→ WHAT IS BEING ASKED:
Skip the pictures and copy all the data that follows exactly.

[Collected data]

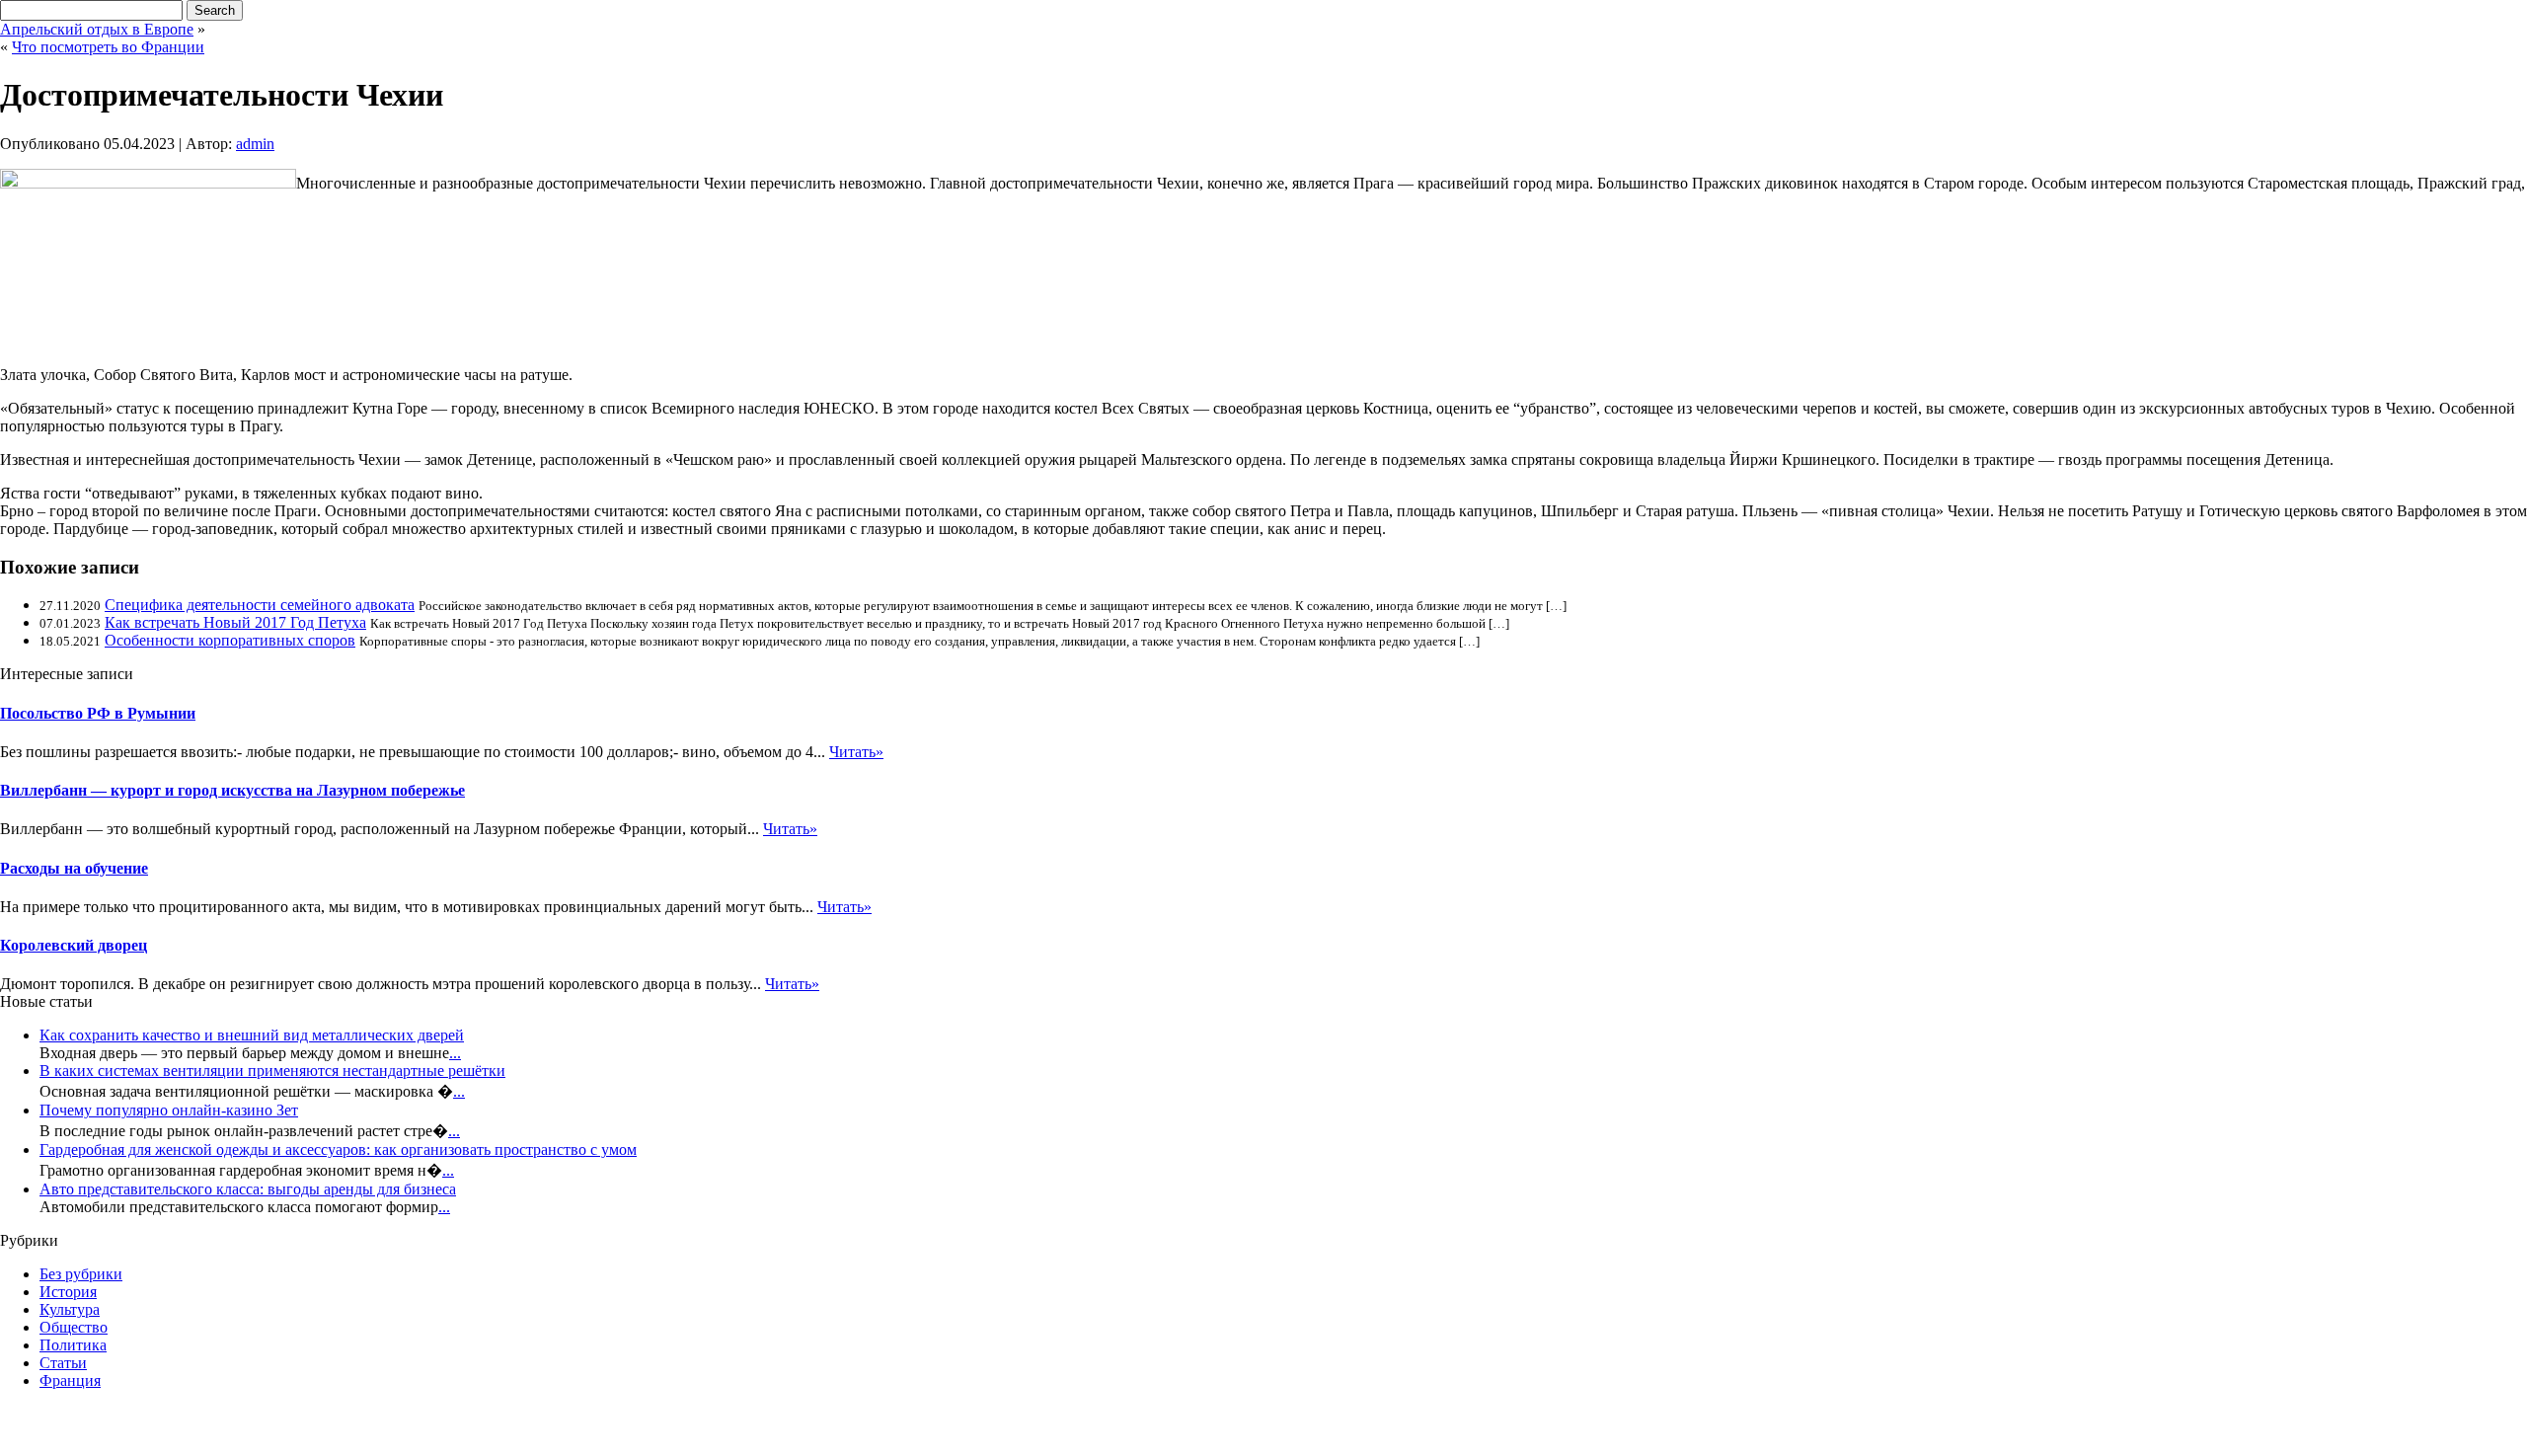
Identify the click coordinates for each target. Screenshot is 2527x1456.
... (455, 1052)
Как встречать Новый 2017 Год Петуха (235, 622)
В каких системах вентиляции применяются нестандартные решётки (272, 1070)
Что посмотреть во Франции (108, 46)
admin (255, 143)
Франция (70, 1380)
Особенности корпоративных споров (230, 640)
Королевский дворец (73, 945)
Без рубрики (80, 1273)
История (68, 1291)
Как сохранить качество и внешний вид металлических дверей (251, 1035)
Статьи (63, 1362)
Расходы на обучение (74, 868)
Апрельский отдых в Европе (96, 29)
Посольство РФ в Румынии (97, 713)
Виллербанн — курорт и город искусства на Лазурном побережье (232, 790)
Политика (73, 1345)
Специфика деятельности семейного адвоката (260, 604)
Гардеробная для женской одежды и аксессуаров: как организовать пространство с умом (338, 1149)
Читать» (856, 751)
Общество (73, 1327)
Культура (69, 1309)
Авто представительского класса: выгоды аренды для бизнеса (247, 1189)
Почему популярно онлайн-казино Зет (168, 1110)
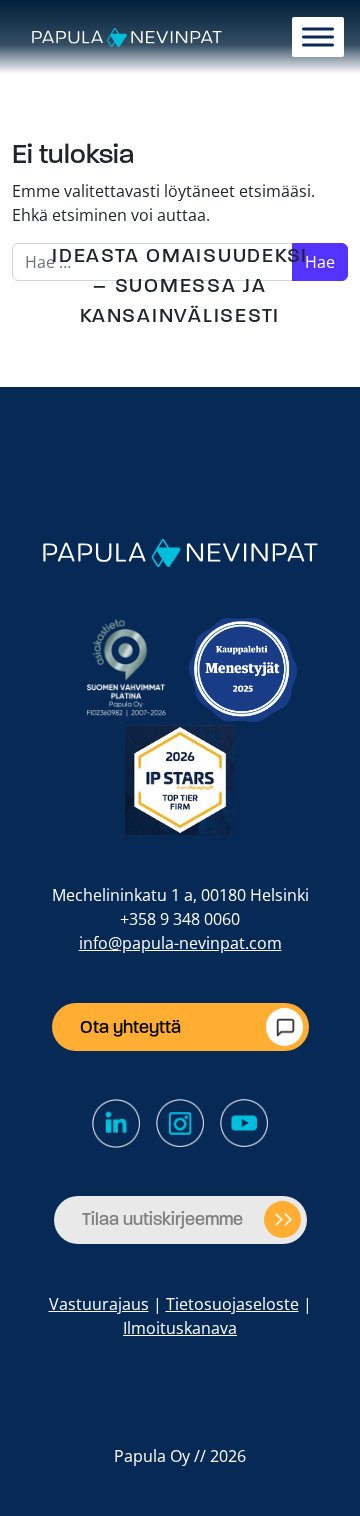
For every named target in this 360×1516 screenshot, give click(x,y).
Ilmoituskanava (180, 1328)
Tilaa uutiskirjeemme (162, 1219)
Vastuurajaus (99, 1304)
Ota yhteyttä (130, 1027)
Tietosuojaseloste (232, 1304)
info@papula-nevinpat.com (180, 943)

→ TASK SOLUTION:
Identify the click coordinates for each target. Screenshot is 2527x1456.
... (455, 1052)
Как встречать Новый 2017 Год Петуха (235, 622)
В каких системах вентиляции применяются нестандартные решётки (272, 1070)
Что посмотреть во Франции (108, 46)
admin (255, 143)
Франция (70, 1380)
Особенности корпоративных споров (230, 640)
Королевский дворец (73, 945)
Без рубрики (80, 1273)
История (68, 1291)
Как сохранить качество и внешний вид металлических дверей (251, 1035)
Статьи (63, 1362)
Расходы на обучение (74, 868)
Апрельский отдых в Европе (96, 29)
Посольство РФ в Румынии (97, 713)
Виллербанн — курорт и город искусства на Лазурном побережье (232, 790)
Политика (73, 1345)
Специфика деятельности семейного адвоката (260, 604)
Гардеробная для женской одежды и аксессуаров: как организовать пространство с умом (338, 1149)
Читать» (856, 751)
Общество (73, 1327)
Культура (69, 1309)
Авто представительского класса: выгоды аренды для бизнеса (247, 1189)
Почему популярно онлайн-казино Зет (168, 1110)
For every named target in this 360×1516 screenshot, give click(x,y).
Ilmoituskanava (180, 1328)
Tilaa uutiskirjeemme (162, 1219)
Vastuurajaus (99, 1304)
Ota yhteyttä (130, 1027)
Tietosuojaseloste (232, 1304)
info@papula-nevinpat.com (180, 943)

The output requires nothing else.